Integrated Regional Information Networks - December 9, 2003
Jean-Charles Kra, the World Bank representative in the Democratic Republic of the Congo (DRC), told IRIN in Kinshasa, the capital, that negotiations with the government could take place in January 2004. "At present we are finalising the dossier," he said.
According to a survey carrried out in 2003 by the national organisation fighting HIV/AIDS in the country, the Programme national de lutte contre le sida (PNLS), the HIV/AIDS epidemic could threaten more than half the population within 10 years. The Congo has an estimated population of 50 million.

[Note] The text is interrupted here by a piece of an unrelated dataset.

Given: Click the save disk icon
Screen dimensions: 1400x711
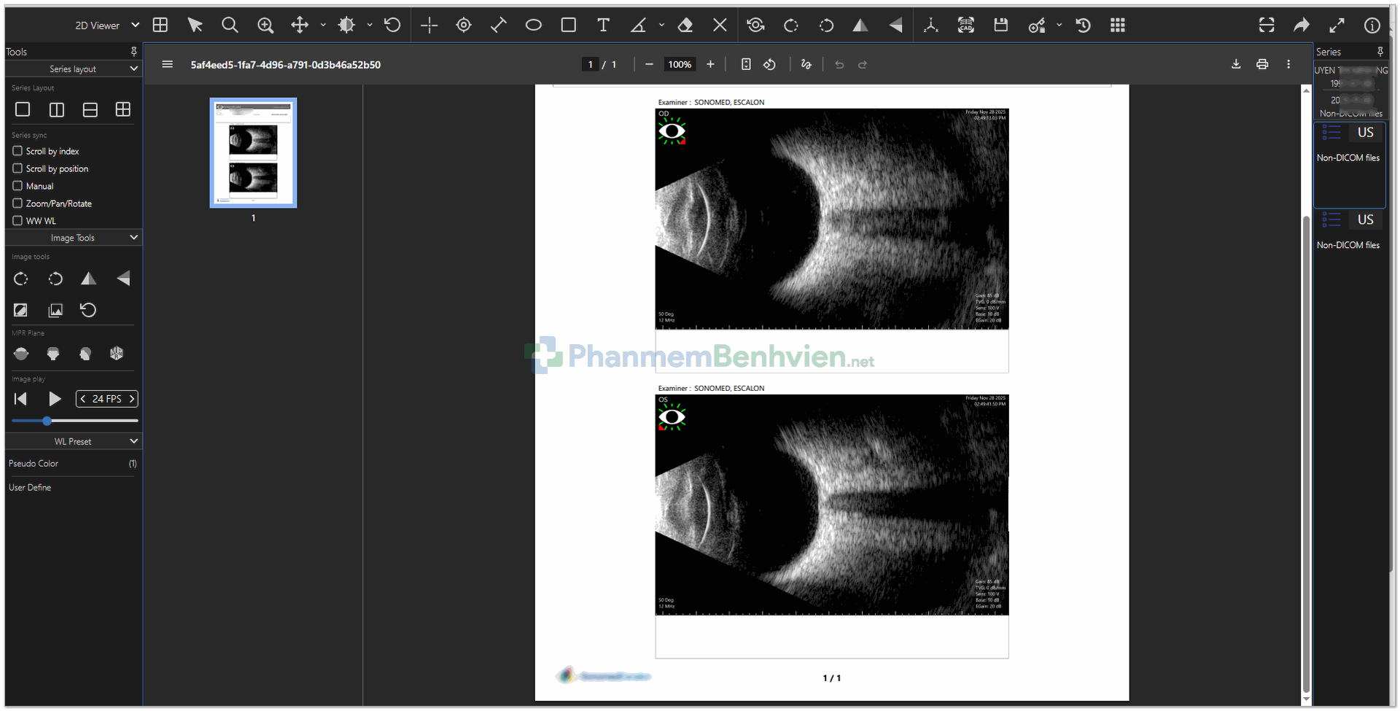Looking at the screenshot, I should [1000, 26].
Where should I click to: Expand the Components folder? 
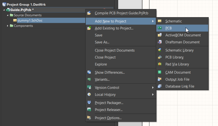(x=8, y=26)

PNLS director Jack Kokolomani told IRIN the prevalence of the epidemic among people aged between 15 and 40 was 15-19 percent higher than in many other countries. "The vast majority of people who die today from AIDS in our country are aged between 15 and 40. Infection begins very early, around 10, 11, 13 or 14 years," he said.
In a report publicised during the UN World Aids Day on 1 December, PNLS reported that precocious sexuality was the reason for the high rate of infection. Experts say 83 percent of patients are infected throught sexual intercourse.
"Some [individuals] confessed in the survey to having started having sexual intercourse at around the age of eight, nine and 10 years," Kokolomani said.
"Most began between 12 and 14. Fifty percent of young people will have had their first sexual relationship by the age of 16." He added, "If this trend continues, it will not be an exaggeration to say that in 10 years time there won't be a future generation."
In view of the threat, PNLS has started to sensitise the public, pointing to the example of churches and different religious communities in Congo which have set up an inter-denominational committee to fight HIV/AIDS.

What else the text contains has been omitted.